Topic 2- Outsized hedging gains may not repeat next year
Abbot Laboratories (ABT) from their 4Q call:
Bob Funck- CFO:
“We realized pretty significant hedging gains last year that won’t repeat this year. And you can really see the impact of those hedging gains on our 2022 results. Last year, there was a pretty significant exchange headwind on sales, a little over 5% or $2.1 billion, but a fairly modest impact on earnings as it was less than dime. And that was really the benefit we realized last year on those hedging gains that won’t repeat in 2023. That’s not a unique dynamic that we’re seeing. We’re seeing that from some other multinationals as well.”
Topic 3- While we see value in Warner Brother Discover (WBD), investors should watch to companies lowballing targets as the company did in its 4Q call. A slight miss means a large disappointment. Likewise, a company that meets or beats such expectations represents even poorer earnings quality if it has to pull a few levers to do it.

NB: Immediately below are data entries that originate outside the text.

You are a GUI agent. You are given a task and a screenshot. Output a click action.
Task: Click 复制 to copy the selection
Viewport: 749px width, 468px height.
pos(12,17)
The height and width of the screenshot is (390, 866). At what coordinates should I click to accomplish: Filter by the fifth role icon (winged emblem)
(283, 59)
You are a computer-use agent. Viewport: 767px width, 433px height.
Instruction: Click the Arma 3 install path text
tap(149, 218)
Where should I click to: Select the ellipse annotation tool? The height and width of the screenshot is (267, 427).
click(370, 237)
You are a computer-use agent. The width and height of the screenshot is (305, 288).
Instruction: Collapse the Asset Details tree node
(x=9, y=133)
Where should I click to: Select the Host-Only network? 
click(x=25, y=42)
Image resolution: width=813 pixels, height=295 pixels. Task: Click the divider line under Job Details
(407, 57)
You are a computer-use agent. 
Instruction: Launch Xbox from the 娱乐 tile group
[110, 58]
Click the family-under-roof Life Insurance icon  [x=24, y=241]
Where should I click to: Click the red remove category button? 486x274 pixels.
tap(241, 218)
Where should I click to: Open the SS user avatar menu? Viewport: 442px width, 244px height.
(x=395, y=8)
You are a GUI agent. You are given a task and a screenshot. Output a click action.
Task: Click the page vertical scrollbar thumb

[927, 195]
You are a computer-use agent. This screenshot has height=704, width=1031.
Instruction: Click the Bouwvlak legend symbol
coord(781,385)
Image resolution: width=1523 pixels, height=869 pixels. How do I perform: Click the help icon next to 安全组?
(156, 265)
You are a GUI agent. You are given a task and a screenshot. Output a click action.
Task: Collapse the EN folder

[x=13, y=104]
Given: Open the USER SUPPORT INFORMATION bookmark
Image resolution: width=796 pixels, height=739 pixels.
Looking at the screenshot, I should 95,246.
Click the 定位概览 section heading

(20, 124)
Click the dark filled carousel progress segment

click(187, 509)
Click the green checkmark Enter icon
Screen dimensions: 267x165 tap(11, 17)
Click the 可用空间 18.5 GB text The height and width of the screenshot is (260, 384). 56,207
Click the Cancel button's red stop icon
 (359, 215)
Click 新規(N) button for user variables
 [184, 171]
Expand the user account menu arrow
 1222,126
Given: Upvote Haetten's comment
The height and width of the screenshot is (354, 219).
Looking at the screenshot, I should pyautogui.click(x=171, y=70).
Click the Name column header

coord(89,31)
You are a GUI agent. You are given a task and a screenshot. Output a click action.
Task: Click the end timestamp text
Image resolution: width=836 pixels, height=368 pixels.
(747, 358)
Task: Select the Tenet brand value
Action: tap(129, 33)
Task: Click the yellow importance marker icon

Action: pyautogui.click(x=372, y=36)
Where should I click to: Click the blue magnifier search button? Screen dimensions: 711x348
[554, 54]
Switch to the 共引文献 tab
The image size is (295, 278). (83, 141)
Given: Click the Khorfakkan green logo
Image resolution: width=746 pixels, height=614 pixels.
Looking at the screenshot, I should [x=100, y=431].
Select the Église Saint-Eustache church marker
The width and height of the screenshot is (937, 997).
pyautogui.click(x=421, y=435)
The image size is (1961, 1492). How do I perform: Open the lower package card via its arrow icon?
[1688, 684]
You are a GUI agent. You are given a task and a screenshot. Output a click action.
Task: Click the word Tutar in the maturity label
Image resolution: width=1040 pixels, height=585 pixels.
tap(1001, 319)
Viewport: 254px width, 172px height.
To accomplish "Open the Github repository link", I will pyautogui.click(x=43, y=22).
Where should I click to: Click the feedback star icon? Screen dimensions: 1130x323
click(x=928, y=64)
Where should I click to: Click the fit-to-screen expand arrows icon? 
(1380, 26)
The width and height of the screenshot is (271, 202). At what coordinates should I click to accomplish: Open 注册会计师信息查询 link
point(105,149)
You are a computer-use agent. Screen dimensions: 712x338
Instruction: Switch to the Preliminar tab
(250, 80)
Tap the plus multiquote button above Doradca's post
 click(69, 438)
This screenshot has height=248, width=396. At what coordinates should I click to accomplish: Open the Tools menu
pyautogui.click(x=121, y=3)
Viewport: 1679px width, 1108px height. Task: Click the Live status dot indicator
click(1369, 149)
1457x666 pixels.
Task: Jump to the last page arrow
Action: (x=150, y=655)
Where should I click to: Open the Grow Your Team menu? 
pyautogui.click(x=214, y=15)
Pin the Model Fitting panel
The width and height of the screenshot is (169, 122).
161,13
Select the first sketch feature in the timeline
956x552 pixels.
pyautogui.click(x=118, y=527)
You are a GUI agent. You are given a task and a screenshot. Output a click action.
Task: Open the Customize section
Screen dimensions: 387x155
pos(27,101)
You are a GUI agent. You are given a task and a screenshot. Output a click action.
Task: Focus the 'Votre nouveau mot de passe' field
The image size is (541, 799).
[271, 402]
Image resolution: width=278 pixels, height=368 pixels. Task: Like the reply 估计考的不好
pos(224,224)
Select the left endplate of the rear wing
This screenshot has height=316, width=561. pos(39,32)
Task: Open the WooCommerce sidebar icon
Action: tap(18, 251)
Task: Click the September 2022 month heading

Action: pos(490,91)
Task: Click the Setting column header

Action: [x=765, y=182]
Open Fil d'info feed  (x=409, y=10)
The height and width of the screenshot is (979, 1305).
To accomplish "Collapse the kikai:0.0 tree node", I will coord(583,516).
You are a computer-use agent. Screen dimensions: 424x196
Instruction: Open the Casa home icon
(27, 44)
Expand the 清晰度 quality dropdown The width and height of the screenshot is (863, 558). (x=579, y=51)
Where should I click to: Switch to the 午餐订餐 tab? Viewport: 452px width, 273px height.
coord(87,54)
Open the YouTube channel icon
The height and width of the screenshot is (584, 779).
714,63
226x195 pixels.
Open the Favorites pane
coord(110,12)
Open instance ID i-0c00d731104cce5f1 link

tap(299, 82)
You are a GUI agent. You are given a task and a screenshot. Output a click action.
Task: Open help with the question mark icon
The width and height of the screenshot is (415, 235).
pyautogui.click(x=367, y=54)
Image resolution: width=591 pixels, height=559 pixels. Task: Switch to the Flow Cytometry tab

“As you look out to '23, I think Gunnar kind of touched on some of the potential tailwinds, but it sounds like you're walking away from close to $12 billion in EBITDA to maybe low to mid-$11 billion in EBITDA. I'm just wondering if you can talk about some of these assumptions. Clearly, you still have some macro challenges, but what could go right? What's in there for upside, which is something that you didn't really talk about that much, but it's new?
Gunnar Wiedenfels - CFO
“Yes. And on the 2023 outlook, look, it's early in the year. And there's a number of uncertainties as you wouldn't be surprised to hear. And I'm very, very glad that we put out some targets in the summer of last year, and we were able to hit those targets. We're putting these targets here out for 2023 with the same mindset that we want to hit or outperform that guidance. We've gone through a couple of the puts and takes here. The biggest unknown continues to be in the ad sales environment. We have a lot of points to be very excited about. We're going to be releasing 12 films, 6 games. One of them is off to a very good start.”